1. To support these centres of excellence [universities, colleges and research institutes], our government will provide the highest annual funding increase in over a decade for discovery research through Canada’s granting councils — an additional $95 million per year.

2. These investments all reflect our core belief that the advancement of basic science and the development of intellectual capacity is the foundation of innovation.

3. As part of the boost in new annual funding for discovery research, we will provide an additional $30 million per year to the Canadian Institutes of Health Research.

The emphasis is mine, but pretty clear. Discovery research/basic science is obviously the target for the money. These new investments are trumpeted by the government, as “the highest increase in a decade”. While true, they won’t really move the needle as CIHR would need a further $100 million per year in its base budget to catch up to where it was in 2008/9, based on inflation. Indeed, the government, in its full documentation, alludes to this goal, over the next few years. Rebuilding takes time.

Money makes the world go around, but, in my view, the most significant announcement in the budget regarding science does not involve dollars. Instead, on page 115 of the budget document, the Science Minister, the Rt. Honourable Kirsty Duncan, is tasked with a “comprehensive review of all aspects of federal support for fundamental science over the coming year”. The stated objective is to strengthen federal support for the granting councils and the research ecosystem. Specifically, it will “examine the rationale for current targeting of granting councils’ funding”, “bring greater coherence to the diverse range of federal research priorities… and funding instruments” and “assess support for promising research leaders”.

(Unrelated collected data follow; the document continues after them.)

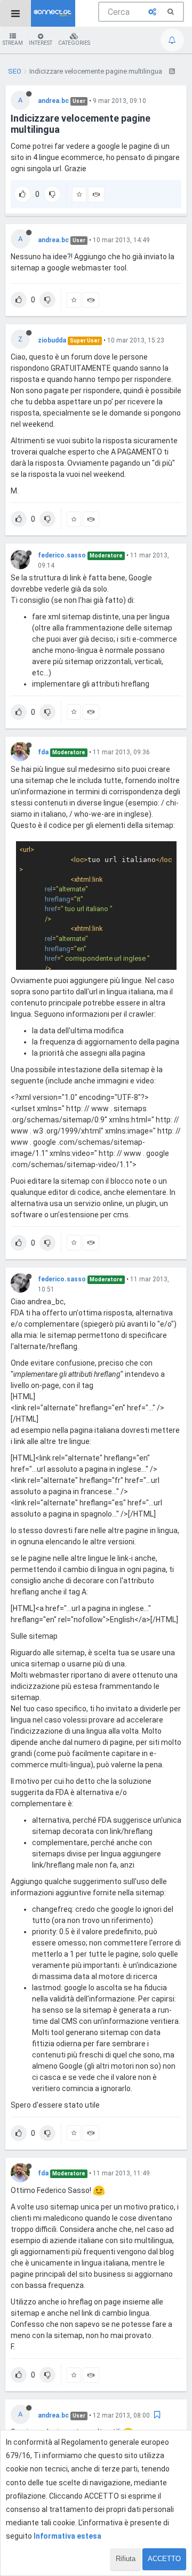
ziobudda (52, 340)
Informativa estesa (67, 2536)
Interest (40, 43)
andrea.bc (53, 101)
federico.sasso (62, 555)
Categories (74, 43)
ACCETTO (164, 2559)
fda (43, 752)
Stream (13, 43)
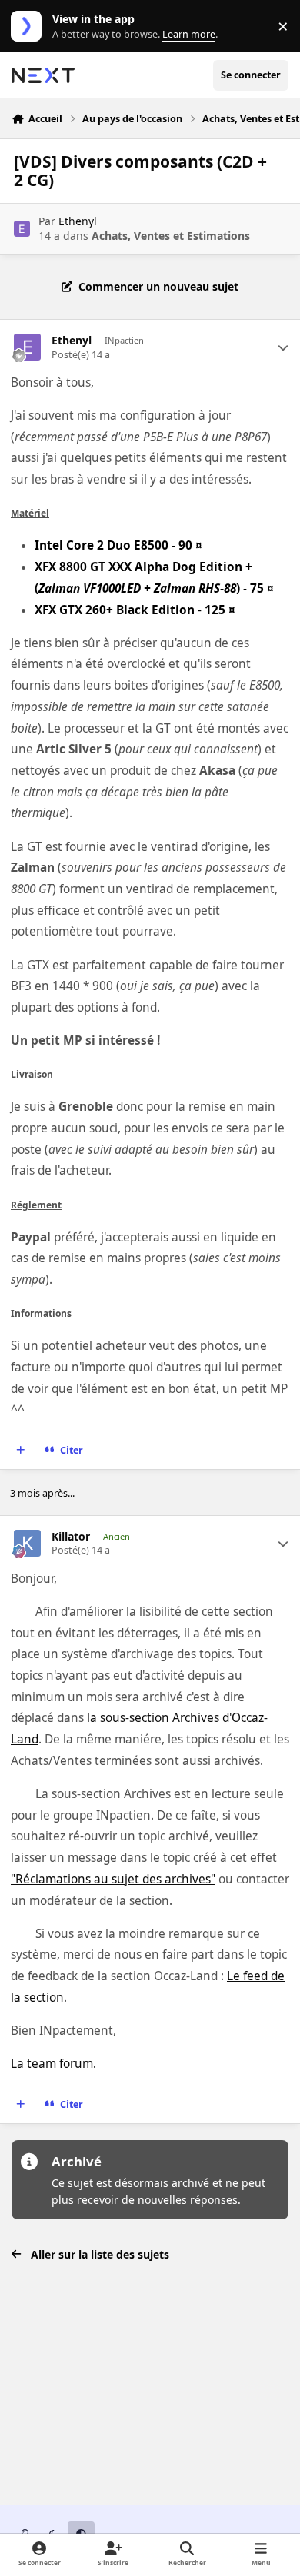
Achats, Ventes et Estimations (171, 235)
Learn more (29, 26)
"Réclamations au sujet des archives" (113, 1879)
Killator (71, 1537)
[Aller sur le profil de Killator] (27, 1543)
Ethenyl (77, 221)
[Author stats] (283, 347)
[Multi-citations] (20, 1450)
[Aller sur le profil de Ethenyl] (22, 229)
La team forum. (53, 2064)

It doesn’t take a lot of imagination (that is, none) to recognize this is a full frontal attack on the funding agency policies that have shifted funds from supporting the best ideas to targeting funding through top-down mechanisms — a trait of the previous government that was implemented by the current tricouncil leadership. It also recognizes the plight of young researchers (the empathy of the Minister of Science for this cohort is crystal clear in her meetings with researchers) and questions the proliferation of niche funding vehicles that have sprouted up over the past decade. In a country of Canada’s size and budget, it makes no sense to support a plethora of agencies with individual mandates. We have more agencies than the US which spends over 5 times as much per capita on research. A similar review of science funding recently took place in the UK (the Nurse Report), which recommended consolidation and coordination.

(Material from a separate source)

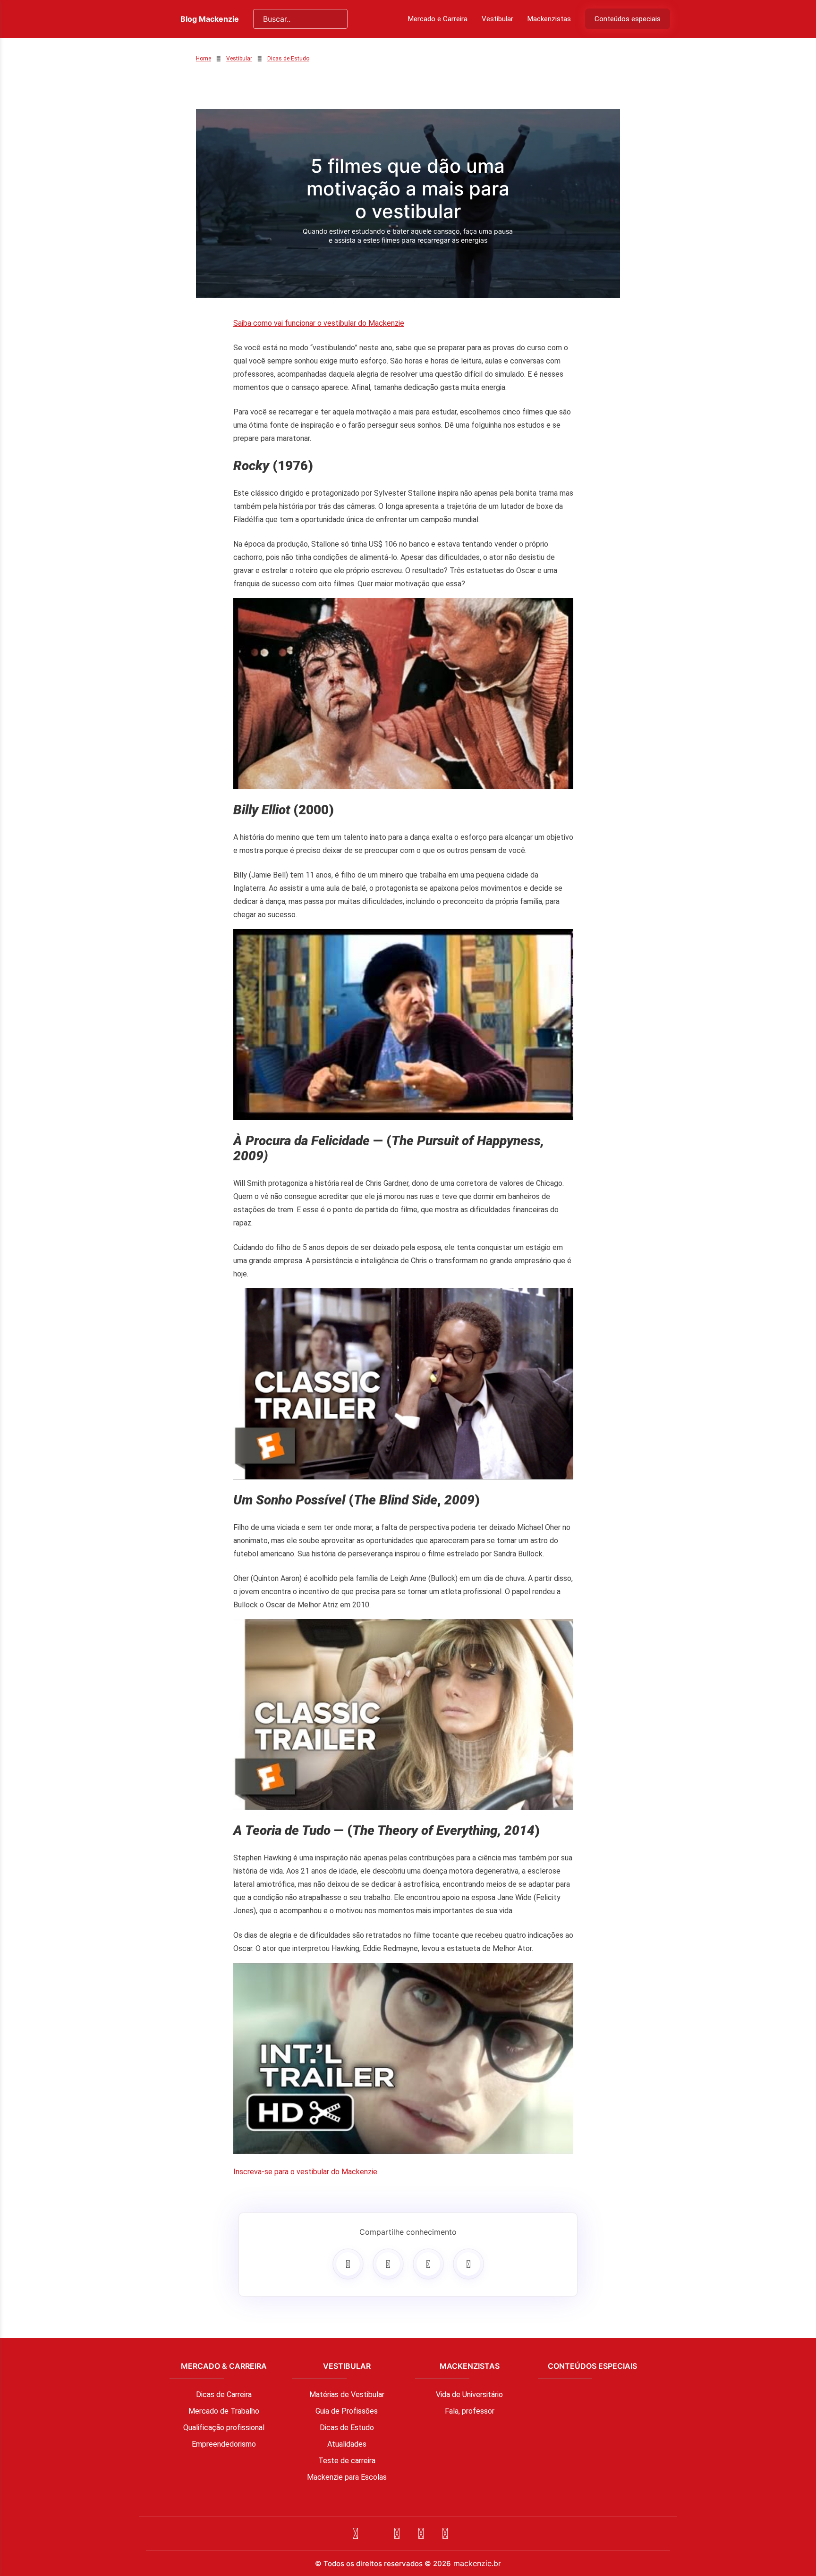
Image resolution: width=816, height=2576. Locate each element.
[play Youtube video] (403, 693)
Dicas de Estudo (288, 58)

A review of the Canadian science ecosystem could, of course, be dangerous. Collapse of agencies into a larger vehicle(s) could lead to more disruption. But scientists should be very supportive of this review. Firstly, it is long overdue. The Canada Research ChairsCIHRGenome Canada and Canada Foundation for Innovation are all children of the Chretien Liberal government. Over time, they have lost lustre and attention to newer, narrower vehicles. Secondly, the increasing division of science funding is causing significant disconnections and separation of disciplines, leaving interdisciplinary researchers in the cold. Thirdly, there are imbalances between infrastructure/equipment, salary support and operational funds. Splitting these can (and has) lead to well-equipped laboratories with no operational funds to do research. Agencies like CFI and Genome Canada have irregular injections of funding and have long asked for a stable budget, much like the tricouncils. And lastly, there are simply too many agencies causing increased administration, increased costs and increased burden on researchers.

Hence, a thorough review would be timely and allow the government to examine our research enterprise in more depth. With appropriate and broadly sought advice and avoiding undue influence of the encumbency, I am confident that the Minister will find opportunities for efficiencies and new ways to more consistently support our world class research that, together, will reverse the trend of uncertainty and steady loss of brilliant minds from STEM fields. For a first budget, I am both encouraged and optimistic. The government has not only unmuzzled Canadian scientists, it is actively listening to them. Speak up!